Segment Open

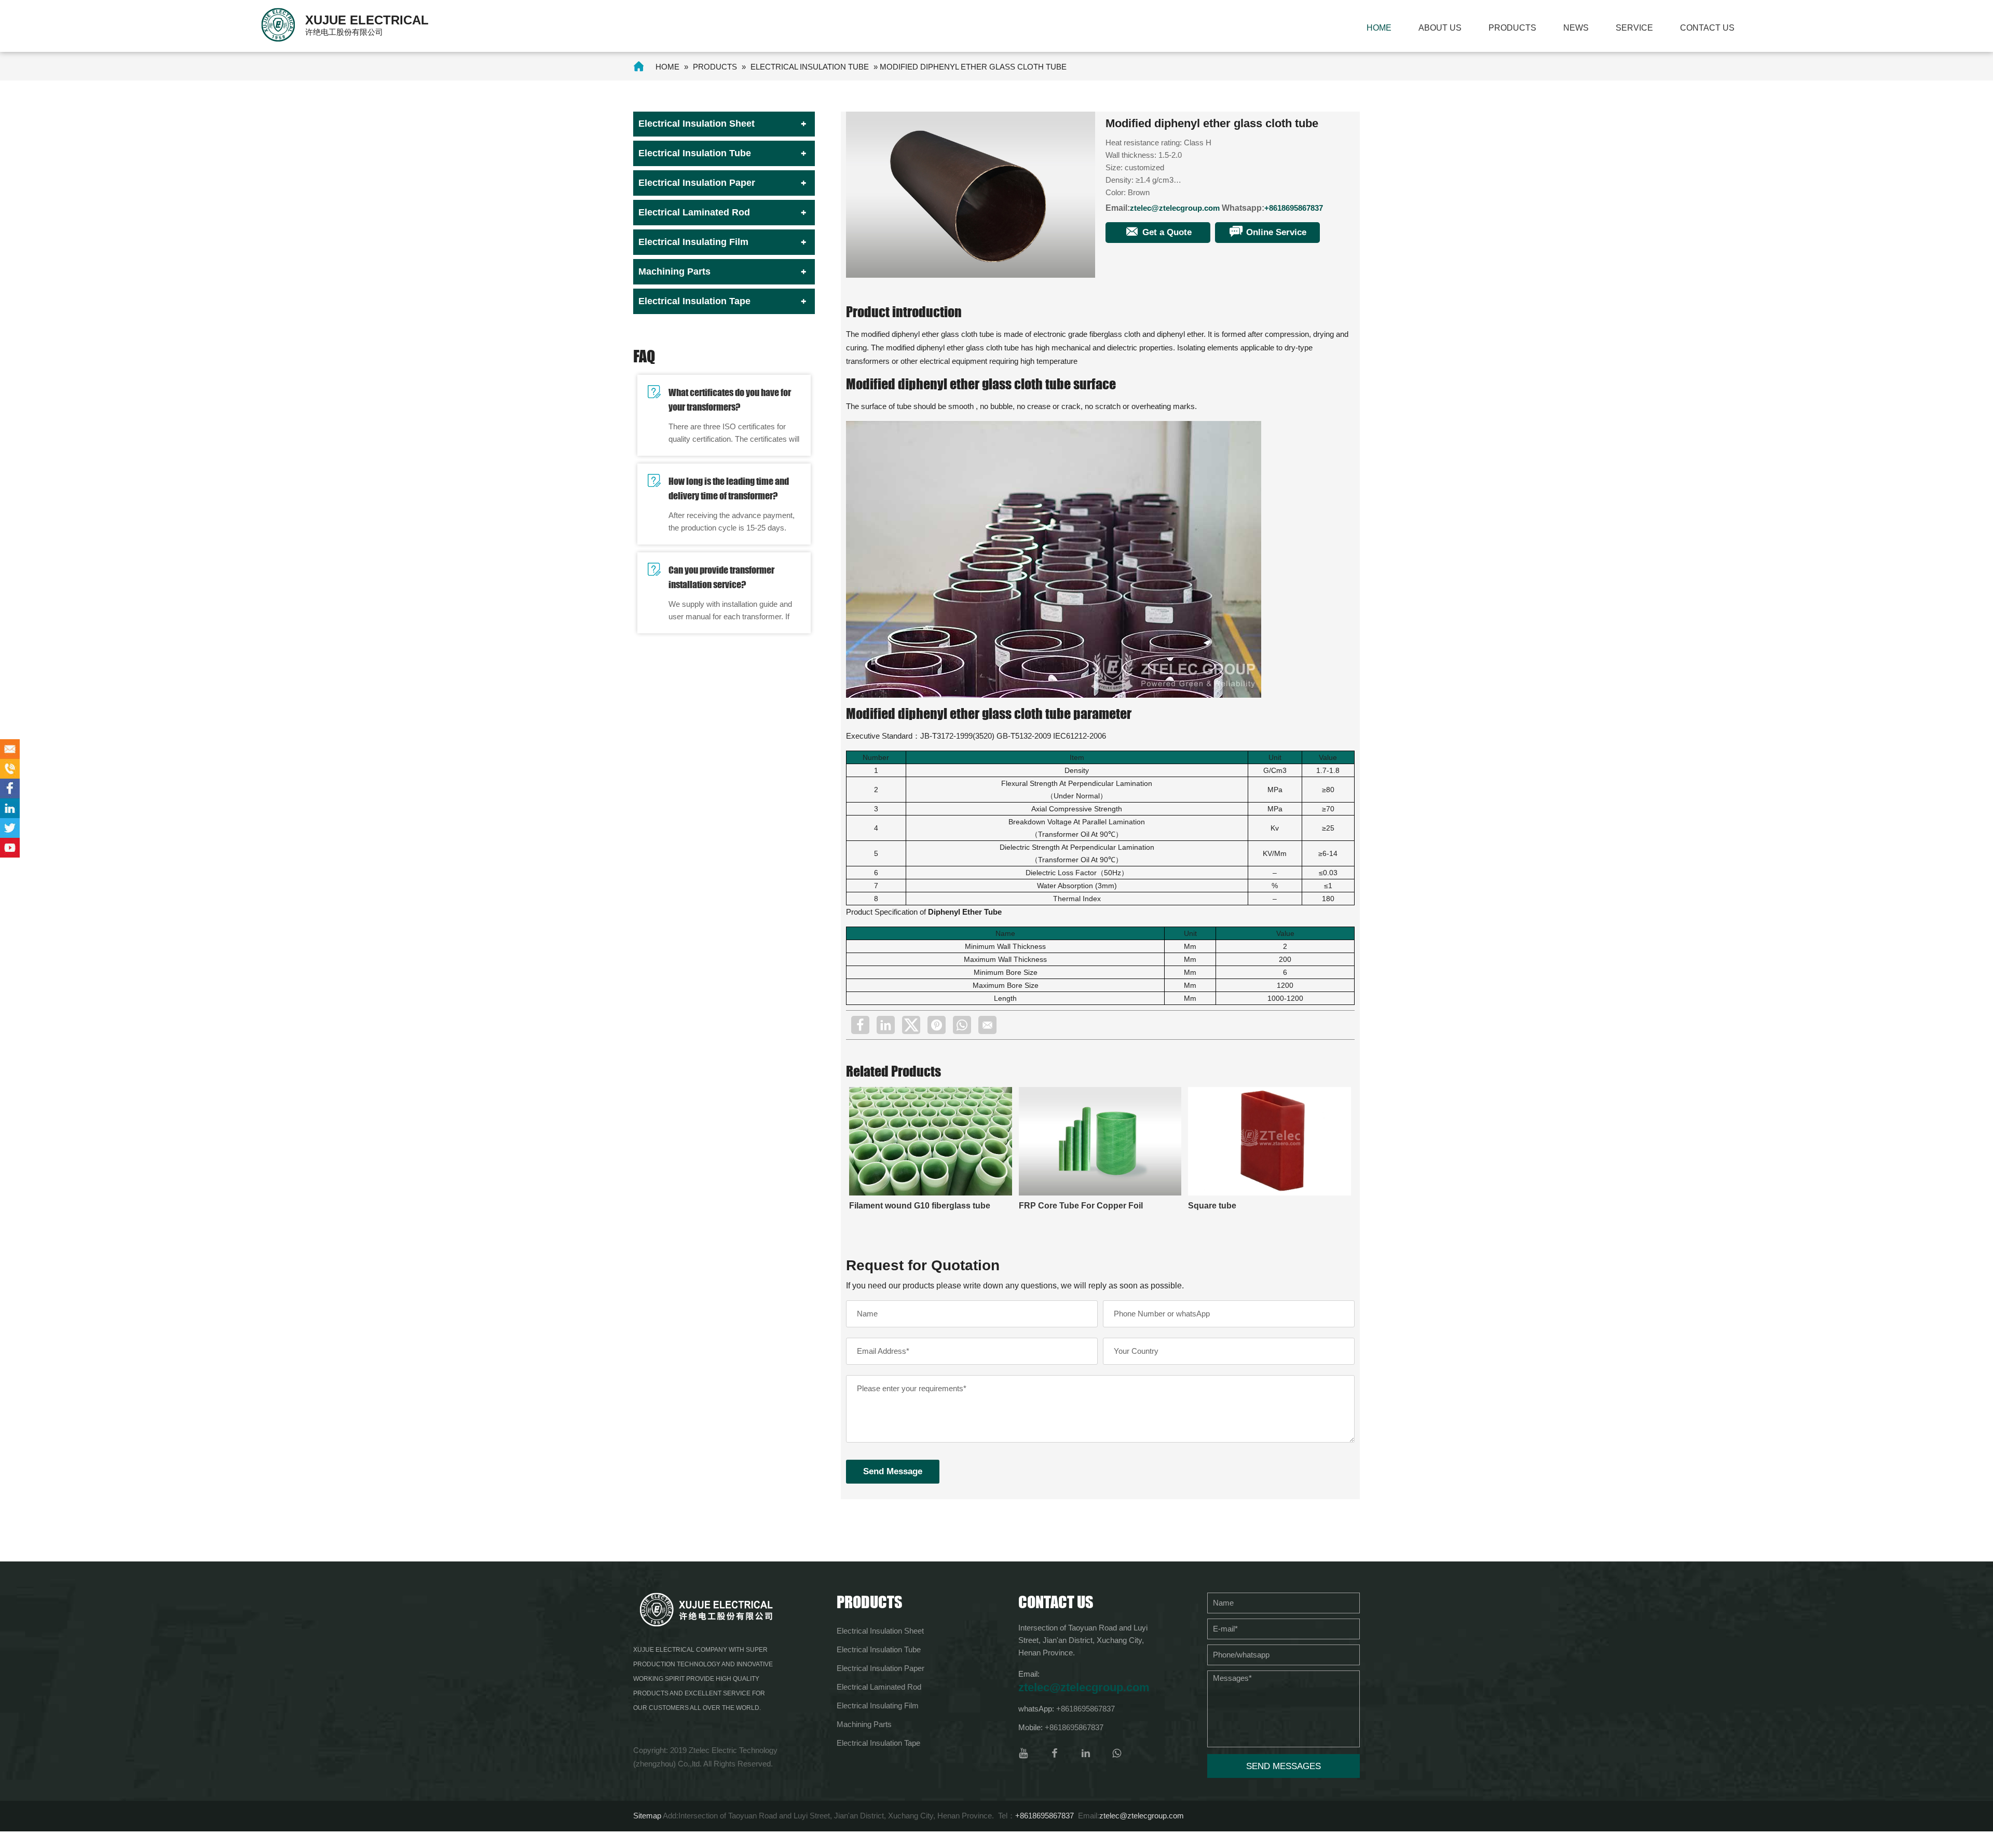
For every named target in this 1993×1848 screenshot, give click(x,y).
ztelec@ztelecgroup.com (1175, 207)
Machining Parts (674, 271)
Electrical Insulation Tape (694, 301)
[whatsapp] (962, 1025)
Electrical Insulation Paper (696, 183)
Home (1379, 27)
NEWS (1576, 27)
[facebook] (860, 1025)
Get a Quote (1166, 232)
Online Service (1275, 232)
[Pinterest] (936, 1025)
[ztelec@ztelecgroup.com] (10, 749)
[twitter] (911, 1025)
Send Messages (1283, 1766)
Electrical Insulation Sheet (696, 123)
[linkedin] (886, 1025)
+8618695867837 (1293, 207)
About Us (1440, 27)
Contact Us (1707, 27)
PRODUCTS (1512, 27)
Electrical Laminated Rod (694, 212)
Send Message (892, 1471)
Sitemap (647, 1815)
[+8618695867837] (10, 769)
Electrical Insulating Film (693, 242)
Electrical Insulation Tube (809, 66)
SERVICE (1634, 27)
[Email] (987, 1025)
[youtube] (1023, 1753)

Segment Closed

#### Your assignment
Find and show each line of the listing with the word "ztelec".

#### Written reply
ztelec@ztelecgroup.com (1175, 207)
[ztelec@ztelecgroup.com] (10, 749)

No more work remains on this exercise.